The BJP’s well-oiled organisational structure and electoral machinery, backed by active support from the Rashtriya Swayamsevak Sangh — a Hindu nationalist paramilitary volunteer organisation — may prove to be a major advantage.

The INC, plagued by factionalism and infighting, has been beleaguered by significant defections in Gujarat. Alpesh Thakor and Hardik Patel, who steered the party to its best performance in decades at the 2017 state election, have quit. Recent jolts in Himachal Pradesh, including the exit of working president Harsh Mahajan and several sitting legislators, add to the setbacks suffered since the death of veteran politician Virbhadra Singh in 2021.

The fledgling Aam Aadmi Party (AAP) seems no better placed. Establishing a robust organisational mechanism remains a monumental task for the anti-BJP camp.

The BJP has experienced poor state-level results when compared to its sweeps of India’s national parliament, the Lok Sabha. The economic pains of high inflation and unemployment have combined with the BJP’s lacklustre administrative record. Several ministers face serious criminal charges, which are likely to hurt the ruling party’s chances.

But surveys conducted in October 2022 show that nearly two thirds of respondents still express complete or partial satisfaction with the performance of the BJP.

In an era of personality-driven politics, leadership can make or break electoral fortunes. The leadership void in the opposition camp remains stark. Top INC figures, such as the Gandhi family, have been largely absent from the campaign trail, and the party is banking on the legacy of former chief ministers Madhavsinh Solanki and Virbhadra Singh to regain lost ground.

AAP National Convener Arvind Kejriwal has hit the campaign trail promising to extend his ‘Delhi Model’ with promises of free water, electricity, healthcare and education. But the more indigenous ‘Gujarat Model’ is working to the BJP’s advantage in the western state.

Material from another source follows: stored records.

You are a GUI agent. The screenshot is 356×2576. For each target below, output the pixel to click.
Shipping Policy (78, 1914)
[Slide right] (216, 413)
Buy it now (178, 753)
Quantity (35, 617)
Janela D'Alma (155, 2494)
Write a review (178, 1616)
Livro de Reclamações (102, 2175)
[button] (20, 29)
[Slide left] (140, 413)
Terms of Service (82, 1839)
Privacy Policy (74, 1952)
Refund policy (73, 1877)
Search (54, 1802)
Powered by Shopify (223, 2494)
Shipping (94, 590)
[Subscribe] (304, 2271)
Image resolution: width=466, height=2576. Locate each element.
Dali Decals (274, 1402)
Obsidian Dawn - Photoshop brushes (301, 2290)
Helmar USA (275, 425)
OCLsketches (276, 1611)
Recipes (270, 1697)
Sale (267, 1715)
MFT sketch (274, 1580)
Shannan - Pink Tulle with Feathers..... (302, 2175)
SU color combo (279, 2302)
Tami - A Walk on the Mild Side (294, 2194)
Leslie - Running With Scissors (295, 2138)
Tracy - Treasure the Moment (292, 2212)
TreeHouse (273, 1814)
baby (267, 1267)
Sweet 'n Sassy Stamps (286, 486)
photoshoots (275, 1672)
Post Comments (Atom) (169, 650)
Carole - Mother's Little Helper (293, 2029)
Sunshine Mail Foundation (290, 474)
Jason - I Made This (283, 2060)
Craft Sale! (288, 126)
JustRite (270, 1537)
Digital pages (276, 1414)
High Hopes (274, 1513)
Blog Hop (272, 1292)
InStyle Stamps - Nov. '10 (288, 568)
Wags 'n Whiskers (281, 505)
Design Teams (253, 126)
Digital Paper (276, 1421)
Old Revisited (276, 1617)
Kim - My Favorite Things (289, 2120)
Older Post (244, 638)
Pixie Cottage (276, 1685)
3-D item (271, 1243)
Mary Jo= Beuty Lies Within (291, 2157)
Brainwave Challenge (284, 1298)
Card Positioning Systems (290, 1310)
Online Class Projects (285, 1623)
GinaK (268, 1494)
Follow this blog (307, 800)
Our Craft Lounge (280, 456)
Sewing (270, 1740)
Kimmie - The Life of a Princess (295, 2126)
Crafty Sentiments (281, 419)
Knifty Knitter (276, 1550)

In line with the politics of the ‘cow belt’ — a region of northern India characterised by strict adherence to conservative Hinduism — the AAP has promised payments to cattle farmers and pledged to extend provisions for the administration of tribal areas in the southern districts of Gujarat. This is likely an attempt to strike a chord with the tribal community, who constitute 15 per cent of the state’s electorate, while the BJP seems busy wooing the Paharis and Hattis, ethnic groups that may play a decisive role in the Himalayan region.

Both states have a similar demographic makeup, with Hindus constituting around 90 per cent of the population and Muslims being the largest minority. Gujarat houses the highest proportion of Jains in the country who, though they make up a tiny minority of the population, wield significant political influence in urban areas. This diversity impacts not only the parties’ electoral prospects but also their strategy and choice of leadership.

Gujarat incumbent Chief Minister Bhupendra Patel hails from the influential Patel community and has a low profile and a clean image. Himachal Pradesh Chief Minister Jai Ram Thakur, an experienced RSS hand from the battleground Mandi district, enjoys considerable clout in Himachal Pradesh politics. His Rajput clan alone accounts for nearly one third of the state’s population.

Spearheaded by National President Jagat Prakash Nadda, dynamic state leadership gives the BJP a clear edge over its rivals in the 2022 elections. Its biggest asset will remain Prime Minister Narendra Modi and the BJP’s welfare schemes, combined with Hindu nationalist rhetoric — the driving force of electoral mobilisation.

Post-2017, the BJP largely seems to have held on to its vote share as the INC has witnessed waning support. The entry of a third party, the AAP, promising a ‘new dawn’, is largely expected to cut into the anti-incumbent vote. This may spoil the INC’s ambitions of staging a political comeback.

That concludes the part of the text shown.